[begin DATASET RECORDS]
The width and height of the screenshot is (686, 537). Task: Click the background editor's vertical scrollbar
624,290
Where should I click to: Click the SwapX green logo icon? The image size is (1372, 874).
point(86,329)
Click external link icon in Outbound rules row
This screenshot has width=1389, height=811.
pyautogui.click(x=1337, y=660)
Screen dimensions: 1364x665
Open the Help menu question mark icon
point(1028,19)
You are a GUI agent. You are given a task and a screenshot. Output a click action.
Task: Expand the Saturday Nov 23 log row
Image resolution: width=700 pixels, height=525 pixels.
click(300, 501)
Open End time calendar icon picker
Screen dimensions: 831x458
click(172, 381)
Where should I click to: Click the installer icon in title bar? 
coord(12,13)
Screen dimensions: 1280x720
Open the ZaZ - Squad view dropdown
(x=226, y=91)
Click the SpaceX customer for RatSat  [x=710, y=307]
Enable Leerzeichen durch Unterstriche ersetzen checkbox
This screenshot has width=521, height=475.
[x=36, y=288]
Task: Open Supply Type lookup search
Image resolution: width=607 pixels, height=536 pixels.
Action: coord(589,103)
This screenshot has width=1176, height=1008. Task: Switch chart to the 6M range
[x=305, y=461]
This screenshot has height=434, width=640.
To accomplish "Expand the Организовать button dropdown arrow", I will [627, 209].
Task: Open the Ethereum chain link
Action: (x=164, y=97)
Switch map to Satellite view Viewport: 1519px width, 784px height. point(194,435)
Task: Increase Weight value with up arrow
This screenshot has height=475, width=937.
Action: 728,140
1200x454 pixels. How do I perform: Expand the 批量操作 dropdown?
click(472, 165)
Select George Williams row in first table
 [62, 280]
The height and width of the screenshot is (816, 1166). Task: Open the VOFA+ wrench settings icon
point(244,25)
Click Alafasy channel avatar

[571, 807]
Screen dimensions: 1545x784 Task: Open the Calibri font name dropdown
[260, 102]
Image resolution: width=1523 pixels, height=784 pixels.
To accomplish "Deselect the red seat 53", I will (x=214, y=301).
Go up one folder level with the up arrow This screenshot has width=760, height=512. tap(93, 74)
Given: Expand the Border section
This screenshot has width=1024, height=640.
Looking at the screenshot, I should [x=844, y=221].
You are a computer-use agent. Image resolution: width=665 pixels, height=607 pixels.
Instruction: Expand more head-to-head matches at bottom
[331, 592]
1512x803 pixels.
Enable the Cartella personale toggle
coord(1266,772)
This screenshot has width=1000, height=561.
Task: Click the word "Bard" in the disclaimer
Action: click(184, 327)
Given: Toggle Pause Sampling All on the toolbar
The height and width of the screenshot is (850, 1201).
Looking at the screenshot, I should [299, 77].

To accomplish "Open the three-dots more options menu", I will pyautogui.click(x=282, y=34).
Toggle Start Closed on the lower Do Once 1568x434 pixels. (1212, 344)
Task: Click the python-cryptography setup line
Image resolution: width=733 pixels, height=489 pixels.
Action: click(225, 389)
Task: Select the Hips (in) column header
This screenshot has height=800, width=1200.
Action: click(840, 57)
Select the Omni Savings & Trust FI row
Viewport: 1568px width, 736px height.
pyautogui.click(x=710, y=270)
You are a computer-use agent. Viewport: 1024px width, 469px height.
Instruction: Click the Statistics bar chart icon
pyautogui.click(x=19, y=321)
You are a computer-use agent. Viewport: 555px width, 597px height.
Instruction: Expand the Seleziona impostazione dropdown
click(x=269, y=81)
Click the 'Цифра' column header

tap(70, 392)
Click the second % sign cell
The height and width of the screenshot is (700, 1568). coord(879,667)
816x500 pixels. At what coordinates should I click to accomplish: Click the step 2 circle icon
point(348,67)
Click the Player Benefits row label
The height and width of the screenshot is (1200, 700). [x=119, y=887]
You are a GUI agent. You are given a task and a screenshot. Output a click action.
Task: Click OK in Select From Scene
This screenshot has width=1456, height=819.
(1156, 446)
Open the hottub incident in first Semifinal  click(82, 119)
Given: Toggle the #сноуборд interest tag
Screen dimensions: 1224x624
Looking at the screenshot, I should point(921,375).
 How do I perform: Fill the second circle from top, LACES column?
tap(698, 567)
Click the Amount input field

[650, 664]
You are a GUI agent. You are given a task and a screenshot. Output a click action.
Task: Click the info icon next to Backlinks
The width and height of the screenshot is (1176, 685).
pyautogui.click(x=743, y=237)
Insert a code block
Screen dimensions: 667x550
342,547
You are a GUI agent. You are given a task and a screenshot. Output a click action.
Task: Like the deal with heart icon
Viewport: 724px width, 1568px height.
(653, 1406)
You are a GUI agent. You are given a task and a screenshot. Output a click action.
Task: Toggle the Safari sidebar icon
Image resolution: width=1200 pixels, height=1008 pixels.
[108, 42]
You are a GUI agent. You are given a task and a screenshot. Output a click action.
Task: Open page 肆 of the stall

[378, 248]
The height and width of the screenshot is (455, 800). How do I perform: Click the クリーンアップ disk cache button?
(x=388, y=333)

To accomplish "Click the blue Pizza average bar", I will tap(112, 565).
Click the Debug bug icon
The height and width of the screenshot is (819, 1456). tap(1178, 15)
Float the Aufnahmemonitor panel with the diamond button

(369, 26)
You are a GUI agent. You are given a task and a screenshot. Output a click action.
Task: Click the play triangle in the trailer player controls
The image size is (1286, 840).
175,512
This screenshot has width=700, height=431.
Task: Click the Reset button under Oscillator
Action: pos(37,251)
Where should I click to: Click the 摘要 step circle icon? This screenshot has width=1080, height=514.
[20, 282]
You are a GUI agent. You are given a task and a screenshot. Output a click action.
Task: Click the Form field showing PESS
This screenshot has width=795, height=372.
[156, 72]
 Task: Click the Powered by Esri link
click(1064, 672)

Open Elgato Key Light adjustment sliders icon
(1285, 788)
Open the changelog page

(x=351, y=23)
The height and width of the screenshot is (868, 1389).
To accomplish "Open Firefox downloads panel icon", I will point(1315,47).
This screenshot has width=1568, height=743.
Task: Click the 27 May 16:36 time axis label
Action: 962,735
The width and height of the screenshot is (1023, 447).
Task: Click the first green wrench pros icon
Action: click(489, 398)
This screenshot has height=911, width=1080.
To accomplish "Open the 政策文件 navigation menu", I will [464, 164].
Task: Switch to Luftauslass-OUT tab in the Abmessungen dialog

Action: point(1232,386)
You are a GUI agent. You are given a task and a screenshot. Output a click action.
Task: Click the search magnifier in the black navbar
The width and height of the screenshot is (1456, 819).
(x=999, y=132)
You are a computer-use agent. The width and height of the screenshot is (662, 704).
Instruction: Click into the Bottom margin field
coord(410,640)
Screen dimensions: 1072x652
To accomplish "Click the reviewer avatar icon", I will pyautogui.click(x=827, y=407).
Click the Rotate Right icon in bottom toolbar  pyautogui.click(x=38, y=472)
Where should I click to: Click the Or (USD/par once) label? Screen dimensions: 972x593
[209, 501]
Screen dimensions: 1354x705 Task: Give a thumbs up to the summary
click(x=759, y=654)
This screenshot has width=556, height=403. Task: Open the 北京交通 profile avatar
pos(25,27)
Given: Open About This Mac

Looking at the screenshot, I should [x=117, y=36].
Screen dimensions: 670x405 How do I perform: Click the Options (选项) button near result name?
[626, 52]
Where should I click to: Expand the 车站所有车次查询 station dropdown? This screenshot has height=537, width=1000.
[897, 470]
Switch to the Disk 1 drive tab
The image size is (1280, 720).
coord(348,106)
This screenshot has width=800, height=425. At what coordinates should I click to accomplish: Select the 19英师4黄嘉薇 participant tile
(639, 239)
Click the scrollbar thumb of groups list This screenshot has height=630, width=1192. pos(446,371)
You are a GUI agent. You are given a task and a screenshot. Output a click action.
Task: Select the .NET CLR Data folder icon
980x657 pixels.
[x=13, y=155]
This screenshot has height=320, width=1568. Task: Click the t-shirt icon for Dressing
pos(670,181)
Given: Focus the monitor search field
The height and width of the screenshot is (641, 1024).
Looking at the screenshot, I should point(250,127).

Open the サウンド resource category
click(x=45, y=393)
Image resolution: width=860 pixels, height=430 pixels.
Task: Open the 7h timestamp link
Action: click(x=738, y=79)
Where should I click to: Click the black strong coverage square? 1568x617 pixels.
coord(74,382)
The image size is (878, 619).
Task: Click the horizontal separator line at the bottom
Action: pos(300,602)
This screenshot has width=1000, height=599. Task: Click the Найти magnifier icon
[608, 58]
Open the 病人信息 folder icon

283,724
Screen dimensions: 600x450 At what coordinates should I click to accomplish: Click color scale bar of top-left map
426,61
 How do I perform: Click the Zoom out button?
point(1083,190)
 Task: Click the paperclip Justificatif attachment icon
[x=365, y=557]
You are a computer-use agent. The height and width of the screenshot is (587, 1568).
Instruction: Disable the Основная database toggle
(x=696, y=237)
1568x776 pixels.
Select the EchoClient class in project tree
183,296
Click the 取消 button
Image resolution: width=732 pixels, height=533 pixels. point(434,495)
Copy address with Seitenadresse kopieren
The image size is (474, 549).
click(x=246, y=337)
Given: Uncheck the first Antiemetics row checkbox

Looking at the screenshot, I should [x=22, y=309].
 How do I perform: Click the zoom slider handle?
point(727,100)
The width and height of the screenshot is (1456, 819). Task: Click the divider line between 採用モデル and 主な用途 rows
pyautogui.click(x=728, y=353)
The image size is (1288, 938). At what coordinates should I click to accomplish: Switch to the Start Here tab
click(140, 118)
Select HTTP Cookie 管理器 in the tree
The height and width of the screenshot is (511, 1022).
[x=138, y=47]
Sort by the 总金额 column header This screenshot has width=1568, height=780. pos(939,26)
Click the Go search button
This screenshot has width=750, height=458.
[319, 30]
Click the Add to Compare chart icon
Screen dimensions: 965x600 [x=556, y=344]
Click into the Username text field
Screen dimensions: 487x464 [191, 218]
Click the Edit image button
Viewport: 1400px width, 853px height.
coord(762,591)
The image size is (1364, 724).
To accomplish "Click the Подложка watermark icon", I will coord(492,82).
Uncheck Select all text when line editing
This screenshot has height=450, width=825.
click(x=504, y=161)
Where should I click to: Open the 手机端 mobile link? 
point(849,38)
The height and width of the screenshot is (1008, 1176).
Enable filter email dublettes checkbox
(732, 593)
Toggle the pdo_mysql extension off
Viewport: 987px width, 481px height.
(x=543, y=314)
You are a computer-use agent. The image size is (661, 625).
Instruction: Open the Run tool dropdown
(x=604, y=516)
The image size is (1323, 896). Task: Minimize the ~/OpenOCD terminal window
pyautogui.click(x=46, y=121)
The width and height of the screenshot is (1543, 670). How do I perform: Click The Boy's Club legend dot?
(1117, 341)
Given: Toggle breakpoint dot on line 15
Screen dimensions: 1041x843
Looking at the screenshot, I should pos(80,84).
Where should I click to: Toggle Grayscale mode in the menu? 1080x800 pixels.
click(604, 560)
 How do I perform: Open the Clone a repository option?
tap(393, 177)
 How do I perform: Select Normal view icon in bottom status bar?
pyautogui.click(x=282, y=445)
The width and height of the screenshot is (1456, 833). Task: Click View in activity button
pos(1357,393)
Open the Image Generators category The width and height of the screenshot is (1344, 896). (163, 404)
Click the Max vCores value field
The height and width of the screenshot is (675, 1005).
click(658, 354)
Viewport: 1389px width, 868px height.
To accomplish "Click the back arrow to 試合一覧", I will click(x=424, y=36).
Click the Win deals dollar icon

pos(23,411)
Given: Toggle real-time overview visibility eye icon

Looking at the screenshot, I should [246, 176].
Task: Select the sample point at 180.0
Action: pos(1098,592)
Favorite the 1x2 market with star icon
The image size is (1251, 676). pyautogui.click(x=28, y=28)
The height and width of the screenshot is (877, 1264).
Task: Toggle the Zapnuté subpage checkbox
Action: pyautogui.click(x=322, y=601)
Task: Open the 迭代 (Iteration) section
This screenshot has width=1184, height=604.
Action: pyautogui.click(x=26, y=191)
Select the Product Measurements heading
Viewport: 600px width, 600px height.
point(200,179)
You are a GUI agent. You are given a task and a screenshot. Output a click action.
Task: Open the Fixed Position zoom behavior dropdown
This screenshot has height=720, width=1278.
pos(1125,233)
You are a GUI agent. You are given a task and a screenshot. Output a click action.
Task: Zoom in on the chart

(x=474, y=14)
[end DATASET RECORDS]
AIM OF THE TASK | Retype the lines of the records starting at the line containing "1512x803 pixels." and ending at the line containing "pyautogui.click(x=710, y=270)", both included.

FULL RESPONSE |
1512x803 pixels.
Enable the Cartella personale toggle
coord(1266,772)
This screenshot has width=1000, height=561.
Task: Click the word "Bard" in the disclaimer
Action: click(184, 327)
Given: Toggle Pause Sampling All on the toolbar
The height and width of the screenshot is (850, 1201).
Looking at the screenshot, I should [299, 77].

To accomplish "Open the three-dots more options menu", I will pyautogui.click(x=282, y=34).
Toggle Start Closed on the lower Do Once 1568x434 pixels. (1212, 344)
Task: Click the python-cryptography setup line
Image resolution: width=733 pixels, height=489 pixels.
Action: click(225, 389)
Task: Select the Hips (in) column header
This screenshot has height=800, width=1200.
Action: click(840, 57)
Select the Omni Savings & Trust FI row
Viewport: 1568px width, 736px height.
pyautogui.click(x=710, y=270)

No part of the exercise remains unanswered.